Dataset content —

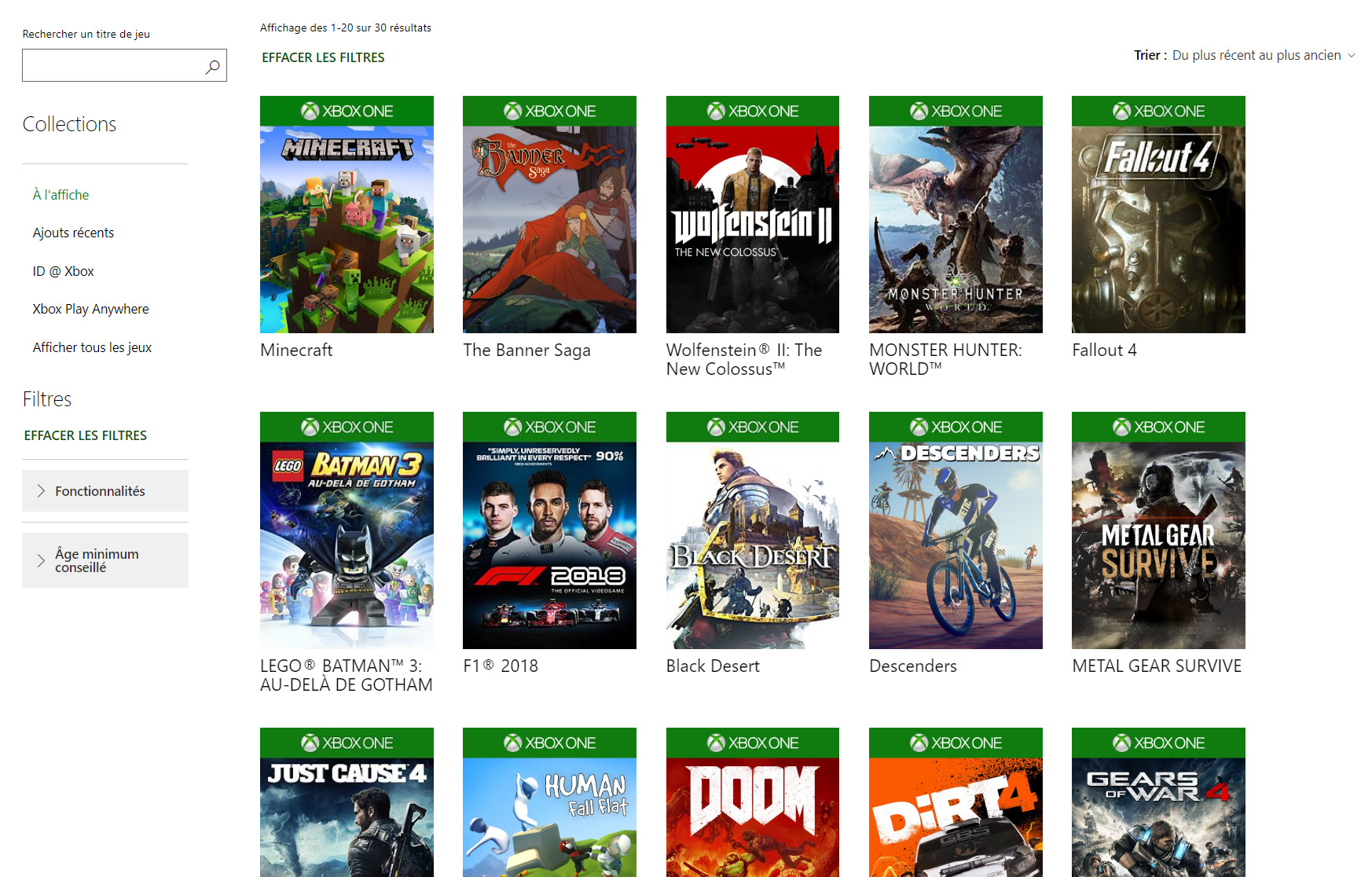Click Effacer les filtres in sidebar
The width and height of the screenshot is (1372, 877).
tap(85, 435)
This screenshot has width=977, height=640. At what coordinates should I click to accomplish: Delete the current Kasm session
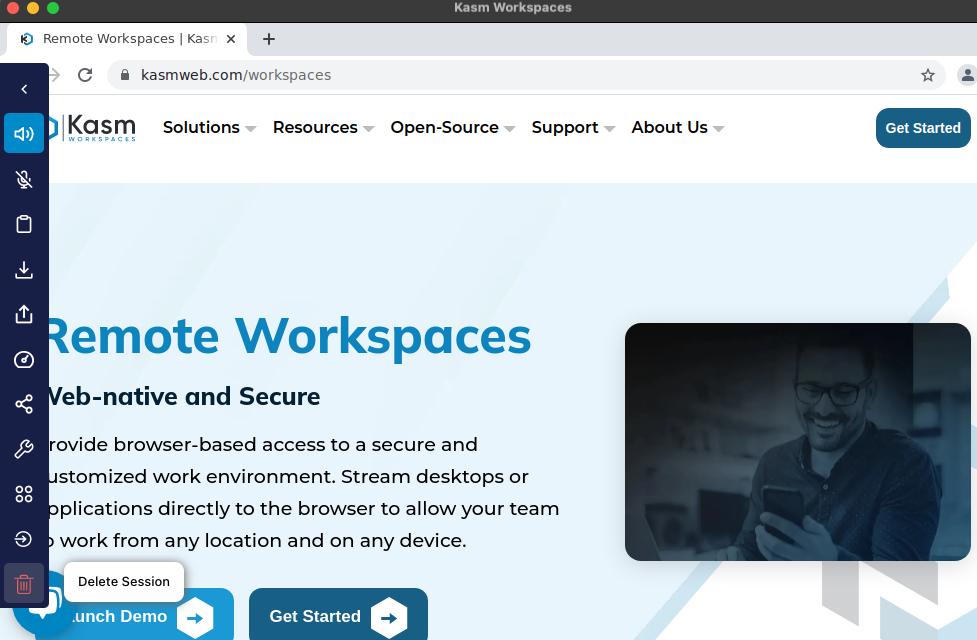[24, 583]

Exercise aim — Skip the pictures and copy exactly the lines from the one containing "This screenshot has" through the end of the material, both ends included.

Answer to the problem —
This screenshot has width=977, height=640. At what coordinates should I click to accomplish: Delete the current Kasm session
[24, 583]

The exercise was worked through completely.